» Exercise aim:
Output only the lines below from the one containing "Identify the click" to the one containing "inscrever (618, 2157)", exactly as written, both ends kept.

» Listed entries:
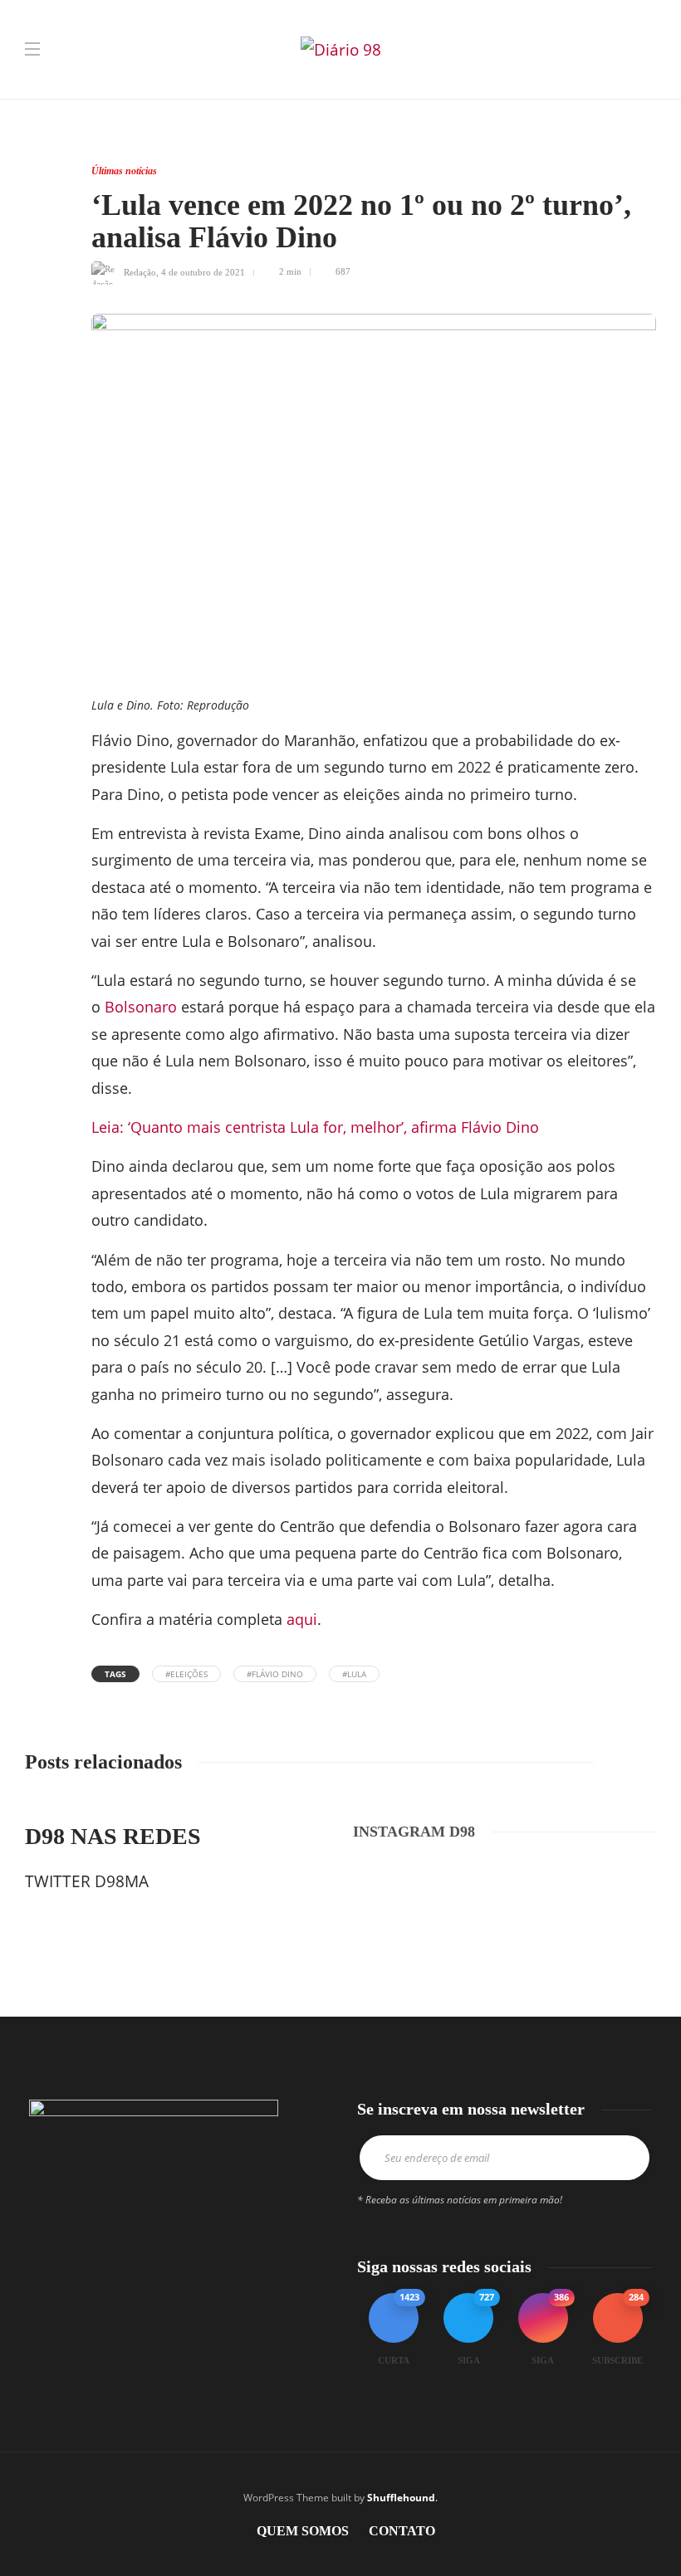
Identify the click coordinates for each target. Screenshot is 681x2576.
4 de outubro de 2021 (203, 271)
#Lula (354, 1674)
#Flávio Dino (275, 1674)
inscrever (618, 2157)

==

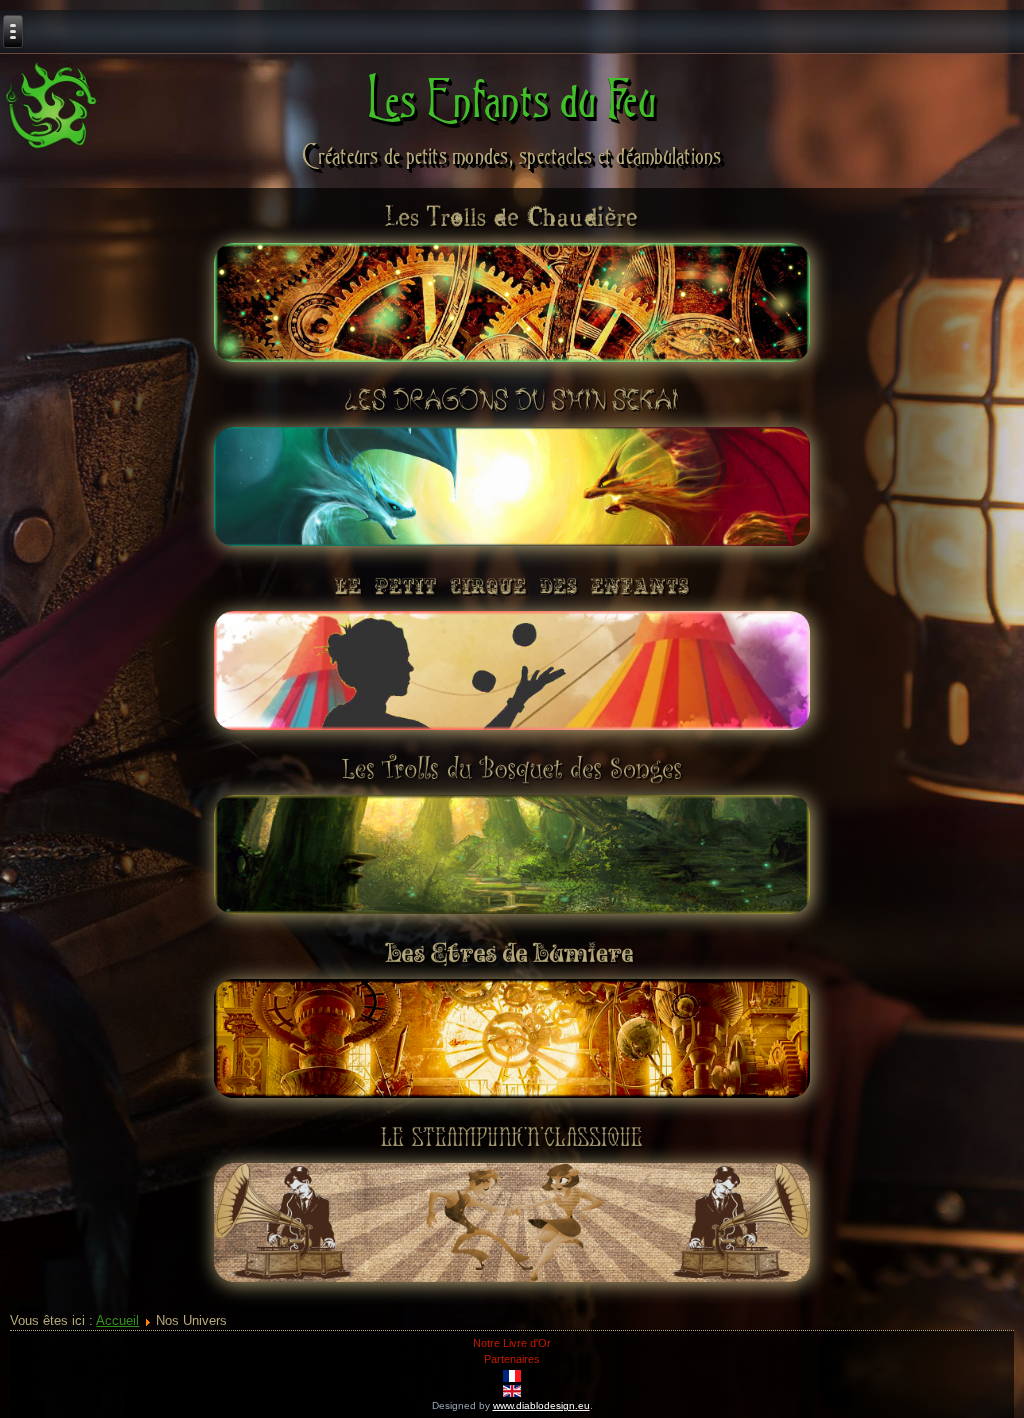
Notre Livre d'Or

» Problem solution:
Identify the click coordinates for each target. Screenshot is 681x2576.
4 de outubro de 2021 (203, 271)
#Lula (354, 1674)
#Flávio Dino (275, 1674)
inscrever (618, 2157)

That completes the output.